David klickte sich durch die Profile bei Parship. Die Partnervermittlung hatte die Angabe der Lebenserwartung zur Zugangsbedingung gemacht. Wer unter fünf Jahren hatte, brauchte nichts zu zahlen. So großzügig war man zu den Subfivers.

Sein Telefon klingelte. Es war Andi. Im Hintergrund hörte er lautes Stimmengewirr und die Klänge des alten 80er-Hits „The Final Countdown“.

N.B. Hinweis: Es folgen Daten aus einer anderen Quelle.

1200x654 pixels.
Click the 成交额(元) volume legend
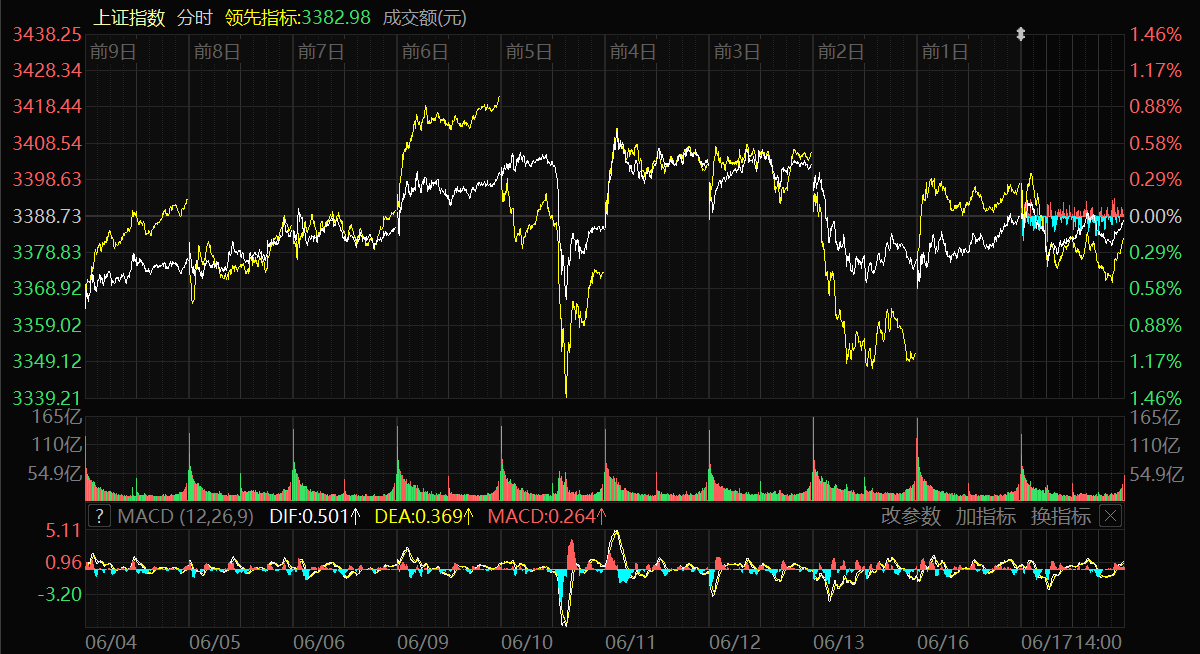coord(425,17)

„Heeeey, dude!“ Andi lallte glücklich.

David grinste. „Wo bist du?“

„In Nevada. Beim Burning Man. David! Nur Subfivers. Megageile Stimmung.“

Die Subs waren berüchtigt für ihre Extrempartys. So mancher war dabei auch schon vor seinem errechneten Todestag gestorben.

„Klingt gut.“

„David. Ich so ’ne komische Mail bekommen. Von der … Behörde. Ich check’s nicht. Bin einfach zu voll.“

„Okay, schick mal.“

Er las die Mail quer:

„… bedauerlicher Fehler … Verwechslung … sind froh, Ihnen mitteilen zu können … noch 34 Jahre Lebenszeit …“

Andis Horvath-Test war verwechselt worden. Er hatte noch viele Jahre vor sich. Es war eine gute Nachricht für ihn.

Dann poppte in seinem Postfach eine Mail auf. Absender: Gesundheitsbehörde. Betreff: „Verwechslung Ihres Horvath-Tests“. Mit einem Kloß im Hals öffnete er die Mail.

Eine Stunde saß David Demain einfach nur da. Danach startete er auf YouTube die Hymne der Subfivers: „The Final Countdown“.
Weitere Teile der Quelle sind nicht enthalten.